Super Foods on a Budget: Top 4 for Less than $5

When you look at some of the produce in your store, the price can be the deciding factor of whether you put it in your cart. The same goes for supplements capturing the essential ingredients of specific foods.

If you’re trying to live a more health conscious lifestyle, you may be feeling overwhelmed by how much it seems to cost. Is there any hope? Of course.

Let’s take a look at four of the most powerful super foods, all of which cost less than $5. (Some are less than a dollar!)


First up, let’s talk about what makes a food super. When you hear people referring to a super food, they are talking about a natural food that has more nutrients than your average piece of produce.

What’s more, and most importantly, super foods usually will be said to help alleviate some type of ailment. Not cure, just alleviate.


Some super foods can definitely break your bank but others are powerful and extremely cost effective. Let’s run down four super foods that can improve your health while leaving your wallet padded.

  1. Garlic

A signature ingredient in so many of your favorite dishes, garlic is a potent herb. If you want to reap all the benefits of garlic, you need to take it raw. You don’t need to chew it up though! It’s perfectly okay to chop it up and swallow the pieces.

Benefits include:

  • Reduces the risk for a number of cardiovascular diseases
  • Acts as an anti-tumor treatment
  • Contains anti-microbial effects (1)

Average price:

  • $0.50 to $0.80 for a bulb of garlic
  1. Honey

Definitely the most delicious super food on the list, honey is one of the oldest and most powerful foods on the planet.
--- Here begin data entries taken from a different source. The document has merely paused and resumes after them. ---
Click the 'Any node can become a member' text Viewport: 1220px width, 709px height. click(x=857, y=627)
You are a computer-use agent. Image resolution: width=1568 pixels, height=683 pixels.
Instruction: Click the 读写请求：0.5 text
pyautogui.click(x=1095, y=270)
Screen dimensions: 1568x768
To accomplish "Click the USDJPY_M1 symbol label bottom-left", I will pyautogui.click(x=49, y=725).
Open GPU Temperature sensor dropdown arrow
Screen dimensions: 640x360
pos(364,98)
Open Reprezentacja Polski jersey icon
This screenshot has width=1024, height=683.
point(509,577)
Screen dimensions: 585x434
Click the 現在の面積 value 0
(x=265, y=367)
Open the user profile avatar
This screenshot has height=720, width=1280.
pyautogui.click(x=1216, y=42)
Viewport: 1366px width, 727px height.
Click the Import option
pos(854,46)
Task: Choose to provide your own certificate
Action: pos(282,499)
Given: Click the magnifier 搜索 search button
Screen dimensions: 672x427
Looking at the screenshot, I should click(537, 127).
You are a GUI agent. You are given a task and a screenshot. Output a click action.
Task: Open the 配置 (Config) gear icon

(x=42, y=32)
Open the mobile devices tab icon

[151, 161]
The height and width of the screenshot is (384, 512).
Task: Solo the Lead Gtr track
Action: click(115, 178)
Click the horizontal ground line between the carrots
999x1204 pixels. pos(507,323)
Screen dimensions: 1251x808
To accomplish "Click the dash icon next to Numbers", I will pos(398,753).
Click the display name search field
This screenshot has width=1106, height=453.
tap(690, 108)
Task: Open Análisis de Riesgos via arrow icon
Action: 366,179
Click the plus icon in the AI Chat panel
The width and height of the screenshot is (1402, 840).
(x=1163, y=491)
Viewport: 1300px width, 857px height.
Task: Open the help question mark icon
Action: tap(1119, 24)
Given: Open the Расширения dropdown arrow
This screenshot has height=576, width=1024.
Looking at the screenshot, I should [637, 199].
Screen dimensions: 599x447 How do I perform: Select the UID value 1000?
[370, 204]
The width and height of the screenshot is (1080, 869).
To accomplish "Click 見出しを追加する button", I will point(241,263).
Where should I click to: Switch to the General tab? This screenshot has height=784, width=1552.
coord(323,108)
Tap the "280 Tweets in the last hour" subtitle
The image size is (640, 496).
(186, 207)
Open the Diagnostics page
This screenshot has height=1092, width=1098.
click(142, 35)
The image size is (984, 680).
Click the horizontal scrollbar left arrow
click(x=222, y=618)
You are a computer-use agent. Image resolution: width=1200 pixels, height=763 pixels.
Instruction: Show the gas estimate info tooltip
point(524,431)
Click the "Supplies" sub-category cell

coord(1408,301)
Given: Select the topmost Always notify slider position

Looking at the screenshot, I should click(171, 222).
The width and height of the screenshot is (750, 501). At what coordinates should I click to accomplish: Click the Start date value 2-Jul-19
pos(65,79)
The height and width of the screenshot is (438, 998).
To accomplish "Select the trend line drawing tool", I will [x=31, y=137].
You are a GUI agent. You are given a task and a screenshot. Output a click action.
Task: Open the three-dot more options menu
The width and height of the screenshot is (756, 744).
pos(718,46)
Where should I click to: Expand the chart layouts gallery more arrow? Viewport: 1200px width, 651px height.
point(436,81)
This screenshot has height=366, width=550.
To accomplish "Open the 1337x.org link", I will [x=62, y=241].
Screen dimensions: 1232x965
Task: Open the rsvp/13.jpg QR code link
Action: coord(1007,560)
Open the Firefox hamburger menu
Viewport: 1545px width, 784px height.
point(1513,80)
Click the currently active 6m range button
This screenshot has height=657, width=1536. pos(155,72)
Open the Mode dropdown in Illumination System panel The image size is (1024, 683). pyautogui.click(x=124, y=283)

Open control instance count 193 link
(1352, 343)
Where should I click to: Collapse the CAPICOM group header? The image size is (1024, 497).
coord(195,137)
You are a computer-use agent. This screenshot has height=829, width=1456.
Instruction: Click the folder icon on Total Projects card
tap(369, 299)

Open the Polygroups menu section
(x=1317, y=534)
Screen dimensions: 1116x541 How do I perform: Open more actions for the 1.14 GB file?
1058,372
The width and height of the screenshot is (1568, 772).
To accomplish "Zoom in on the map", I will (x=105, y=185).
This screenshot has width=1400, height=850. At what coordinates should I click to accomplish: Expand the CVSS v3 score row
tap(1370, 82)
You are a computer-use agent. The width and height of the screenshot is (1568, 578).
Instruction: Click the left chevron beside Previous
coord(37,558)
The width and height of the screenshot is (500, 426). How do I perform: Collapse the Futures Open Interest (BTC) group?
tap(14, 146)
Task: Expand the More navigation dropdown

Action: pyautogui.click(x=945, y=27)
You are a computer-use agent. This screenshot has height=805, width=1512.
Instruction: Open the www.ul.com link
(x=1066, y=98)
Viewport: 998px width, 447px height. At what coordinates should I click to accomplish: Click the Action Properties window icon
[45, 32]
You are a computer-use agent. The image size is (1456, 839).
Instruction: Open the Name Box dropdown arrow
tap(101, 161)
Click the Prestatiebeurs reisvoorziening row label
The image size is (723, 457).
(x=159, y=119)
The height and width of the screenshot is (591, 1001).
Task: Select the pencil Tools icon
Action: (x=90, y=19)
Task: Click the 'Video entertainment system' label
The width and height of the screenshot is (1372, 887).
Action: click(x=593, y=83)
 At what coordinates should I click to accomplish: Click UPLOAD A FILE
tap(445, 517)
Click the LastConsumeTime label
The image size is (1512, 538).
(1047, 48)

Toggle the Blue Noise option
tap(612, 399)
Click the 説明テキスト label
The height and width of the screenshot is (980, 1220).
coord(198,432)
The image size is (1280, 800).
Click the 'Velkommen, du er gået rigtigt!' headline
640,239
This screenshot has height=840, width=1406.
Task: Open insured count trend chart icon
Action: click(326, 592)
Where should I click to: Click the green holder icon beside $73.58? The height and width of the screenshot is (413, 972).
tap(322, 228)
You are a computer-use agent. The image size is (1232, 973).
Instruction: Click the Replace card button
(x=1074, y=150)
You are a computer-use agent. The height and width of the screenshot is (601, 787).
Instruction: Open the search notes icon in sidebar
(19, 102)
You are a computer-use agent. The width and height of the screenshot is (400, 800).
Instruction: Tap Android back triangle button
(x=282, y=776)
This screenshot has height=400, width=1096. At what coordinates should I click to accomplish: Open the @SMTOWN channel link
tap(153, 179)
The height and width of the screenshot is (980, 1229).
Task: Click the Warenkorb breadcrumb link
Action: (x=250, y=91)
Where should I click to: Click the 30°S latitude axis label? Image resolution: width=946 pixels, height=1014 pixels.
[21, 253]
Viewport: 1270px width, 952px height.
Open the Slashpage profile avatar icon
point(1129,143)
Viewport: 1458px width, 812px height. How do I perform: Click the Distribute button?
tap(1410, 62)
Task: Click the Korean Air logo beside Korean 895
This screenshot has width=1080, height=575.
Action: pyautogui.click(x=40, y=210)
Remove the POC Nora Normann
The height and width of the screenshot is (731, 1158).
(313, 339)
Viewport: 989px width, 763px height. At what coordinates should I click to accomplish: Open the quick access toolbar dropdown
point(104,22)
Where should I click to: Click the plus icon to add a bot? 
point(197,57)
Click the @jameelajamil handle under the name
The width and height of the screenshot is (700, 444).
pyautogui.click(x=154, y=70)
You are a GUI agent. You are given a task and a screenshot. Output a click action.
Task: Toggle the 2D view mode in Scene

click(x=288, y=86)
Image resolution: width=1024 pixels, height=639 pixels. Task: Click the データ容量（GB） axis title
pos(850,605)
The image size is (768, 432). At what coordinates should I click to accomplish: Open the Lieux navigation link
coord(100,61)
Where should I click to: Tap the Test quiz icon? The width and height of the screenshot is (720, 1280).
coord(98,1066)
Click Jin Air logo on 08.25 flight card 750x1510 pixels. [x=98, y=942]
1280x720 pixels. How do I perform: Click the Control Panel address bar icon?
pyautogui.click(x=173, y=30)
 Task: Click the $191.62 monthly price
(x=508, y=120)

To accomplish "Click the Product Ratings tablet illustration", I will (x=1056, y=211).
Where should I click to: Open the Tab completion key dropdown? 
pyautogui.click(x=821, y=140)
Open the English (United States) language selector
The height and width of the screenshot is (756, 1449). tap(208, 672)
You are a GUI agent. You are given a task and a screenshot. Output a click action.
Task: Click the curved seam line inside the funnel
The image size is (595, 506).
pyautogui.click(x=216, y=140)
Used for thousands of years as an alternative treatment, honey contains glucose along with vitamins, minerals, and enzymes. 

Benefits include:

  • Treats inflammation and infection (can be used as a bandage)
  • Used as an anti-bacterial
  • Boosts the immune system (2)

Average price:

  • $4.00 to $5.00 for half a pound of honey

  1. Ginger

It’s put in beverages, candy, and natural health aids. Ginger is more than a flavorful ingredient; it’s also a super food worth stocking up on. The subject of study for years, ginger has been shown to provide a number of benefits.

Benefits include:

  • Famously used as an anti-nausea treatment
  • Promotes digestion
  • Used as an anti-inflammatory (3)

Average price:

  • $0.50 to $5.00 (Depending of the size of the piece of ginger you buy - $5.00 is a HUGE piece of ginger that will last awhile)
  1. Turmeric

Another popular spice, especially in Indian cuisine, turmeric is a beautifully colored super food that contains the potent compound called curcumin. Although it is most sought after as a supplement right now, it may be more cost effective to purchase it outright as a spice.

Benefits include:

  • Used as a natural treatment for cancer prevention and therapy
  • Alleviates symptoms of a number of other diseases including Irritable Bowel Syndrome and Inflammatory Bowel Disease
  • Reduces the symptoms of DOMS (delayed onset muscle soreness) post-workout (4)

Average price:

  • $1.00 to $5.00 (Like ginger, it depends on how big of a piece you buy – Again, a $5.00 piece is quite large)


Do you use any of these super foods on a daily basis?

How has your health improved by using them?
Do you have other super foods you’d recommend?

Tell us about them in the comments section!


Leyla Bayan, Peir Hossain Koulivand, and Ali Gorji. Garlic: a review of potential therapeutic effects. Avicenna J Phytomed. 2014 Jan-Feb; 4(1): 1–14.

Manisha Deb Mandal and Shyamapada Mandal. Honey: its medicinal property and antibacterial activity. Asian Pac J Trop Biomed. 2011 Apr; 1(2): 154–160.

Bode AM, Dong Z. The Amazing and Mighty Ginger. In: Benzie IFF, Wachtel-Galor S, editors. Herbal Medicine: Biomolecular and Clinical Aspects. 2nd edition. Boca Raton (FL): CRC Press/Taylor & Francis; 2011. Chapter 7.

Subash C. Gupta, Sridevi Patchva, and Bharat B. Aggarwal. Therapeutic Roles of Curcumin: Lessons Learned from Clinical Trials. AAPS J. 2013 Jan; 15(1): 195–218.